Einde inhoudsopgave
Verzamelbesluit pensioenen
4.3 Overschrijden van de 100%-grens prepensioen door indexatie of waardeoverdracht (artikel 38a, zevende lid, Wet LB (oud))
Geldend
Geldend vanaf 11-07-2023. Let op: treedt met terugwerkende kracht in werking vanaf 01-07-2023
- Bronpublicatie:
27-06-2023, Stcrt. 2023, 18570 (uitgifte: 10-07-2023, regelingnummer: 2023-13641)
- Inwerkingtreding
11-07-2023, terugwerkend tot: 01-07-2023
- Bronpublicatie inwerkingtreding:
27-06-2023, Stcrt. 2023, 18570 (uitgifte: 10-07-2023, regelingnummer: 2023-13641)
- Vakgebied(en)
Loonbelasting / Pensioenregeling
Een prepensioen kan niet meer bedragen dan 100% van het pensioengevend loon. Dat geldt ook als de bepalingen over de toegestane overschrijdingen van de in de Wet LB opgenomen maxima van overeenkomstige toepassing zijn (zie artikel 38a, zevende lid Wet LB (oud), en artikel 18d Wet LB (tekst 30 juni 2023). Toepassing van artikel 18d Wet LB (tekst 30 juni 2023) mag dus niet leiden tot een hoger prepensioen dan 100% van het pensioengevend loon. Volgens de letter van de wet is deze 100%-grens van toepassing voor alle in artikel 18d Wet LB (tekst 30 juni 2023) genoemde mogelijkheden.
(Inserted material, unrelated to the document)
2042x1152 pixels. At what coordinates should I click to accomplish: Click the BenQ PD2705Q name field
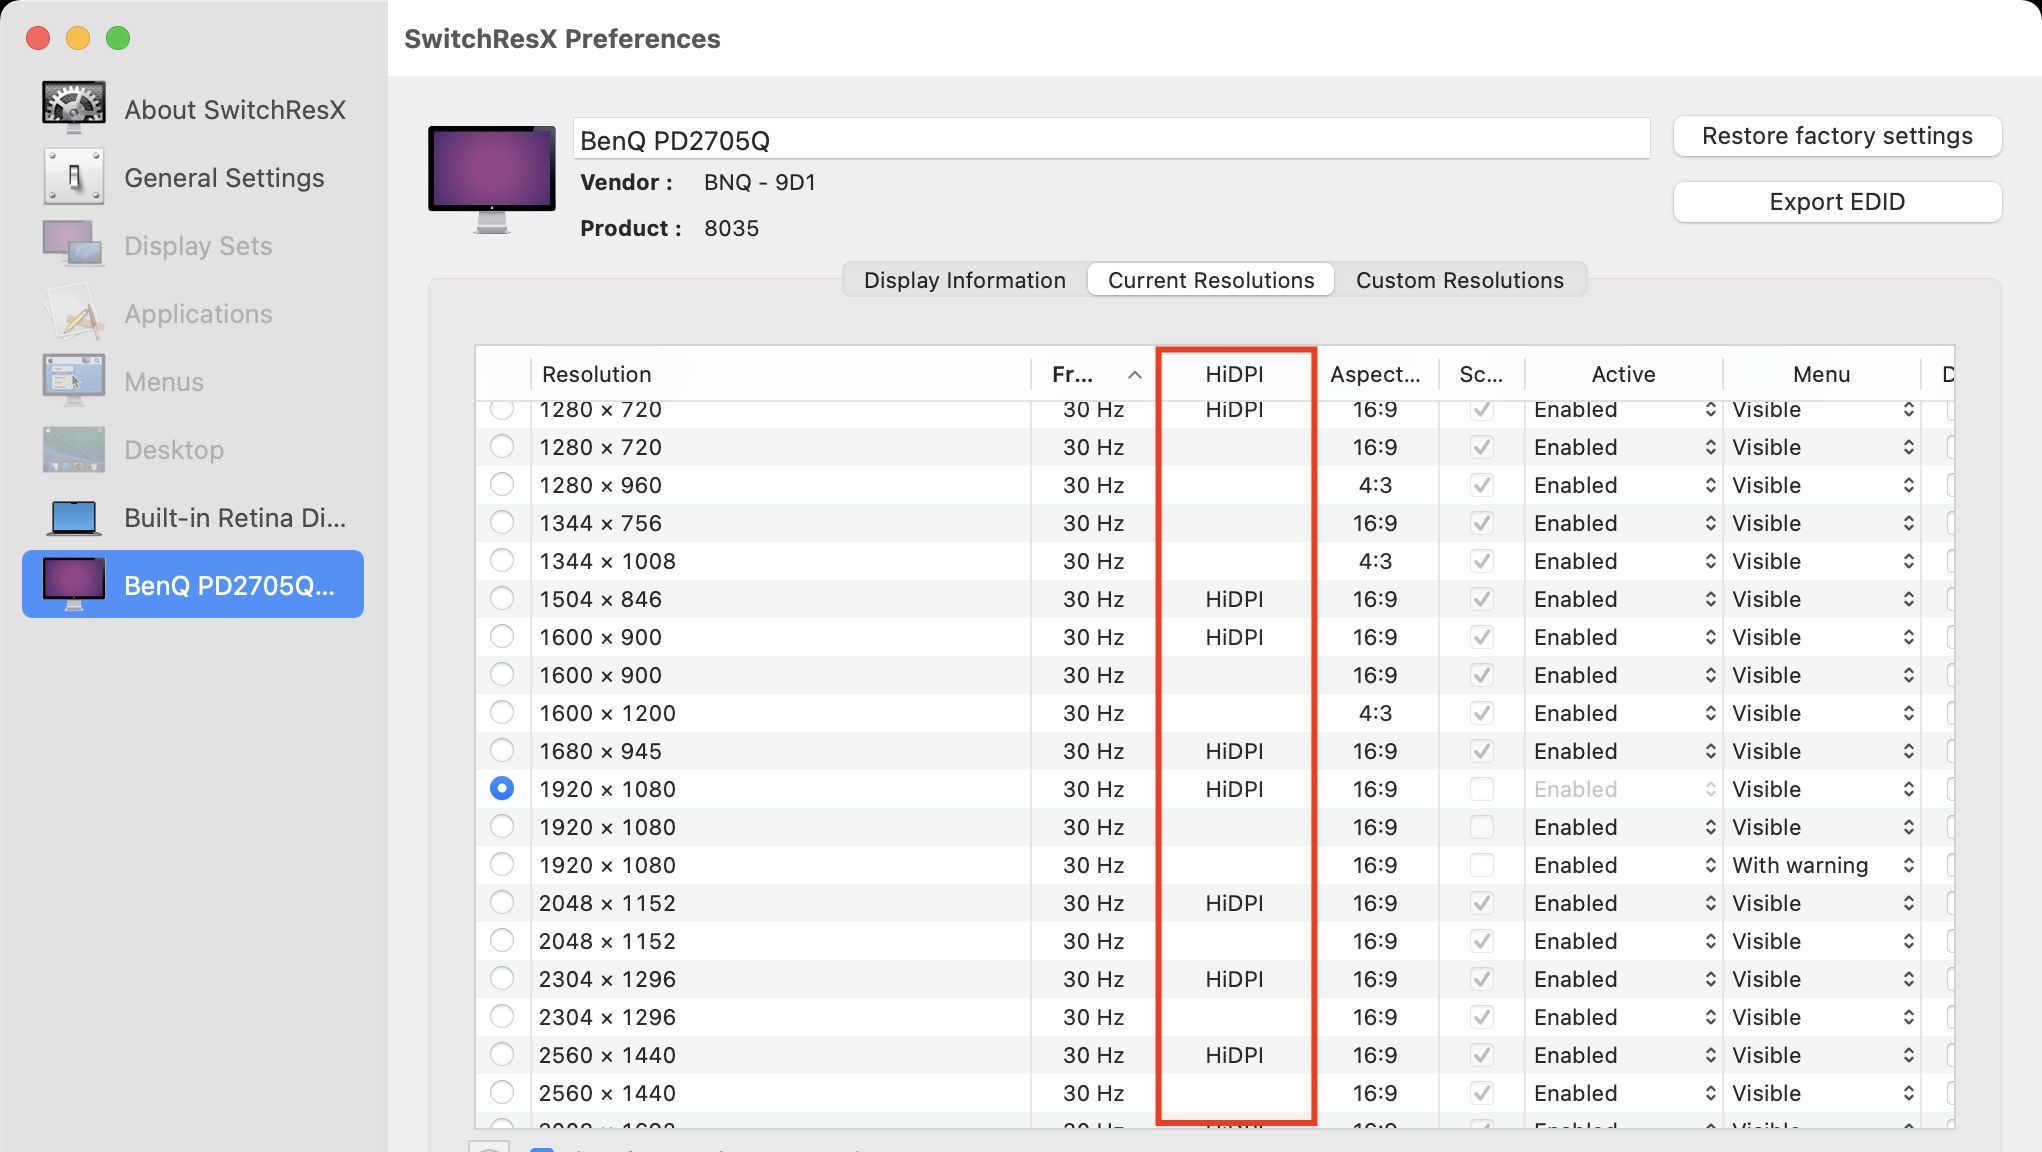click(x=1110, y=138)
Onverkorte toepassing van dit wettelijke uitgangspunt kan onredelijk uitwerken in de gevallen dat sprake is van:
- –
aanpassing van het prepensioen aan de loon- of prijsontwikkeling (indexatie); of
- –
overdracht van pensioenkapitaal aan een prepensioenregeling.
In deze gevallen heeft de werknemer namelijk de overschrijding niet (volledig) in eigen hand. Het gevolg hiervan kan zijn dat een werknemer die deelneemt aan een prepensioenregeling op basis van een middelloon- of eindloonstelsel zijn prepensioen niet kan optimaliseren door indexatie of waardeoverdracht. Bij de andere overschrijdingen die artikel 18d Wet LB (tekst 30 juni 2023) noemt, heeft de werknemer wel zelf invloed op de overschrijding (variabilisering en uitruil), of is die niet relevant voor het prepensioen (aanpassen ingangsdatum ouderdomspensioen in pensioenregeling aan verhoging wettelijke pensioenrichtleeftijd).
Deze uitwerking acht ik ongewenst daarom keur ik met toepassing van artikel 63 AWR (hardheidsclausule) het volgende goed.
Goedkeuring
Ik keur goed dat de 100%-grens van artikel 38a, zevende lid, Wet LB (oud) niet geldt voor de toepassing van artikel 18d, eerste lid, onderdelen a (indexatie) en c (waardeoverdracht), Wet LB (tekst 30 juni 2023).